====== THE DATA ======
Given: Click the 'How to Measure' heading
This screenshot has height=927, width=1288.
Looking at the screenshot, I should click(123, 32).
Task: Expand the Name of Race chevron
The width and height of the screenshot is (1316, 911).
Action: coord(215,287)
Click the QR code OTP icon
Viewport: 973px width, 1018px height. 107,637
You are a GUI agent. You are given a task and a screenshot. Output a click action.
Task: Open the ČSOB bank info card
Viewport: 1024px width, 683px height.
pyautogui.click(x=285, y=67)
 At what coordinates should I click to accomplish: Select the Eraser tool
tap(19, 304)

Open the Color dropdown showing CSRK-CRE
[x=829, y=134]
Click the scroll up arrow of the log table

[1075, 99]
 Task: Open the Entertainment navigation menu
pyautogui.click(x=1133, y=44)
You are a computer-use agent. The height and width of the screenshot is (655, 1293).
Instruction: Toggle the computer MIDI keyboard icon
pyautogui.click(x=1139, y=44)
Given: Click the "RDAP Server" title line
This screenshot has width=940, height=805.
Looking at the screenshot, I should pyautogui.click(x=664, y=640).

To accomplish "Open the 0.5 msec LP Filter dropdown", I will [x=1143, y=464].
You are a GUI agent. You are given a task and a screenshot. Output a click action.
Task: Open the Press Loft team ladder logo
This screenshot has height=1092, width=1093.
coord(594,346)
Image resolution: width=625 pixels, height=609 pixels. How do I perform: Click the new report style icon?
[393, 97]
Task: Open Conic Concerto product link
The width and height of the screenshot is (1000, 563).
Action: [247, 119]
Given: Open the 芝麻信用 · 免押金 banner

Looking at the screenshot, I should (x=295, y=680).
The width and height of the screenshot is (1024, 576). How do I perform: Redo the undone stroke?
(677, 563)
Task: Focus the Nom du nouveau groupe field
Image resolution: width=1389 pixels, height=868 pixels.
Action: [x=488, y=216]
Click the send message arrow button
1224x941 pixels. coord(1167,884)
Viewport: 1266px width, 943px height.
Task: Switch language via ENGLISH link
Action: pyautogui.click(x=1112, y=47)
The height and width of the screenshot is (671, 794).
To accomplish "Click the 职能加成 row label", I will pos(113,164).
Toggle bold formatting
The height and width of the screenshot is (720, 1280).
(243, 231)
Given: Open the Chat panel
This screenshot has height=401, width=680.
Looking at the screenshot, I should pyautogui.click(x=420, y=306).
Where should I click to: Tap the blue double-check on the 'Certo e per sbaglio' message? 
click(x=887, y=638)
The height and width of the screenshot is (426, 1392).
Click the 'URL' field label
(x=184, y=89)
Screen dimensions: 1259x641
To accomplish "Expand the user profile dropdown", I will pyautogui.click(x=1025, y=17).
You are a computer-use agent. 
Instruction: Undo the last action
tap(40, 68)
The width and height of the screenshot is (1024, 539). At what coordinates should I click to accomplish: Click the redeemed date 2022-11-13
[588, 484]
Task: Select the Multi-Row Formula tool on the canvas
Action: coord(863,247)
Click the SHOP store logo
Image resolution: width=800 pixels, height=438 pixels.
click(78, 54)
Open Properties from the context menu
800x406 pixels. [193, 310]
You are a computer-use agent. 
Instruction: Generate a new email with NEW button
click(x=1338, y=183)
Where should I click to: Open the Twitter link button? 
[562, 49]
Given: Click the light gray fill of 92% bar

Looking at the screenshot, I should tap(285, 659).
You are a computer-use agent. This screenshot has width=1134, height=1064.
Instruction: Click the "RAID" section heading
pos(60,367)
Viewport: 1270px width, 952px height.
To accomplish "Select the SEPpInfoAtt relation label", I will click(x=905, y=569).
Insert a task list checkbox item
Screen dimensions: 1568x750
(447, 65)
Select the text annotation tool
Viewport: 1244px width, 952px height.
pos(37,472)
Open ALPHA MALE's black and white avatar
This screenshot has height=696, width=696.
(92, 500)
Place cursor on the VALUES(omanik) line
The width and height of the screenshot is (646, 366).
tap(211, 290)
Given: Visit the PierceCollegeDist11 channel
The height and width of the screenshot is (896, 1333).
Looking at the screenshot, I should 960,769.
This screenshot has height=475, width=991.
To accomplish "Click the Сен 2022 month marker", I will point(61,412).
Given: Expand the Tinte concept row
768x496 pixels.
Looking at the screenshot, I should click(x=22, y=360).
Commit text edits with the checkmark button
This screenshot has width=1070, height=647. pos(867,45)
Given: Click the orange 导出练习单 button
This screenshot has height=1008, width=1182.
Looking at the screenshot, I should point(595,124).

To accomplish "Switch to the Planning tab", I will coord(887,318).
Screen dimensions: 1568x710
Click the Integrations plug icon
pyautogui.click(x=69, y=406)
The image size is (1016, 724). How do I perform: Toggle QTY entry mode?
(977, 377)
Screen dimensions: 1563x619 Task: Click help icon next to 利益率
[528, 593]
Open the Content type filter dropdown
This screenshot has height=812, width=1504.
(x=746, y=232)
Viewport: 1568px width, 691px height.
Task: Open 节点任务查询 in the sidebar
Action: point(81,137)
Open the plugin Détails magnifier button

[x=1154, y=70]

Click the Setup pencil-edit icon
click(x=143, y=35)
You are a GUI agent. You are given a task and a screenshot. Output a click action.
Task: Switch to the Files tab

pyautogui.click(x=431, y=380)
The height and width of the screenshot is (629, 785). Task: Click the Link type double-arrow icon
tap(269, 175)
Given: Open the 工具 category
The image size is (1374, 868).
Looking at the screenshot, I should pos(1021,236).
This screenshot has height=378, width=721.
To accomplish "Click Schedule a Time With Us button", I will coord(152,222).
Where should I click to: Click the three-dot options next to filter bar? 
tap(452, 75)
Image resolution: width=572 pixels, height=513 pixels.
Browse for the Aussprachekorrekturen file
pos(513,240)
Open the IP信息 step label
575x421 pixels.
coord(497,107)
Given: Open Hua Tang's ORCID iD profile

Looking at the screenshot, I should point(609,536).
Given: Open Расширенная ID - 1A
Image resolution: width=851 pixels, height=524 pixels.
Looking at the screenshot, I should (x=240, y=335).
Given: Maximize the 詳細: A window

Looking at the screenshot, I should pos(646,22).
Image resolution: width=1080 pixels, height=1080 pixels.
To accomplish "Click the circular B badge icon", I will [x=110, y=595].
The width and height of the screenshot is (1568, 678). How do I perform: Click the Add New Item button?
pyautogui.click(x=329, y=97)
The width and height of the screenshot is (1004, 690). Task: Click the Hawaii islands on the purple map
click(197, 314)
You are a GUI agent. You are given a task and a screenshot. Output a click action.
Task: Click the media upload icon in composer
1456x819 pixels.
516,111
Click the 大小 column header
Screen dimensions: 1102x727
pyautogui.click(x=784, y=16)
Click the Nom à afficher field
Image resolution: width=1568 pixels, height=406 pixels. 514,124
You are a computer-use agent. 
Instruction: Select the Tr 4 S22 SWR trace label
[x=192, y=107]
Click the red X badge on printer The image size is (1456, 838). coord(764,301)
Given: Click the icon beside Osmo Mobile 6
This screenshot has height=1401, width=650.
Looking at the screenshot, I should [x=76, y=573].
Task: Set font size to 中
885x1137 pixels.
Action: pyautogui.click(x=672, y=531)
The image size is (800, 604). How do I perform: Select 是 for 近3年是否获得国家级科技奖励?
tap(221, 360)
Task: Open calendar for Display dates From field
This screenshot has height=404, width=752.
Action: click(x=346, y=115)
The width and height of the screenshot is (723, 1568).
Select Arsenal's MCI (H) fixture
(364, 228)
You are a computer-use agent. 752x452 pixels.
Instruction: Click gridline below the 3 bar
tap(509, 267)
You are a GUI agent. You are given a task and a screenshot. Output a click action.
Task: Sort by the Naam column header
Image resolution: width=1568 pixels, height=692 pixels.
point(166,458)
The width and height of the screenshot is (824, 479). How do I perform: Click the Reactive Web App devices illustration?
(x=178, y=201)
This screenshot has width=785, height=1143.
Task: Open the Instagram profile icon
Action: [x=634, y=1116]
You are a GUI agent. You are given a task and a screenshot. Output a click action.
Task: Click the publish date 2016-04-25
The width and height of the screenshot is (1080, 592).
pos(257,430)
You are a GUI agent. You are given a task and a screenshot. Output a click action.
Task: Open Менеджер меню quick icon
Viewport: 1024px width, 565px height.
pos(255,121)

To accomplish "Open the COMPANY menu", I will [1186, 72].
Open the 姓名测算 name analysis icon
======
I'd like the lines above from the one with "Task: Click the media upload icon in composer" up to and including the one with "Task: Open Менеджер меню quick icon" copied exactly, with no other lines.

Task: Click the media upload icon in composer
1456x819 pixels.
516,111
Click the 大小 column header
Screen dimensions: 1102x727
pyautogui.click(x=784, y=16)
Click the Nom à afficher field
Image resolution: width=1568 pixels, height=406 pixels. 514,124
You are a computer-use agent. 
Instruction: Select the Tr 4 S22 SWR trace label
[x=192, y=107]
Click the red X badge on printer The image size is (1456, 838). coord(764,301)
Given: Click the icon beside Osmo Mobile 6
This screenshot has height=1401, width=650.
Looking at the screenshot, I should [x=76, y=573].
Task: Set font size to 中
885x1137 pixels.
Action: pyautogui.click(x=672, y=531)
The image size is (800, 604). How do I perform: Select 是 for 近3年是否获得国家级科技奖励?
tap(221, 360)
Task: Open calendar for Display dates From field
This screenshot has height=404, width=752.
Action: click(x=346, y=115)
The width and height of the screenshot is (723, 1568).
Select Arsenal's MCI (H) fixture
(364, 228)
You are a computer-use agent. 752x452 pixels.
Instruction: Click gridline below the 3 bar
tap(509, 267)
You are a GUI agent. You are given a task and a screenshot. Output a click action.
Task: Sort by the Naam column header
Image resolution: width=1568 pixels, height=692 pixels.
point(166,458)
The width and height of the screenshot is (824, 479). How do I perform: Click the Reactive Web App devices illustration?
(x=178, y=201)
This screenshot has width=785, height=1143.
Task: Open the Instagram profile icon
Action: [x=634, y=1116]
You are a GUI agent. You are given a task and a screenshot. Output a click action.
Task: Click the publish date 2016-04-25
The width and height of the screenshot is (1080, 592).
pos(257,430)
You are a GUI agent. You are given a task and a screenshot. Output a click action.
Task: Open Менеджер меню quick icon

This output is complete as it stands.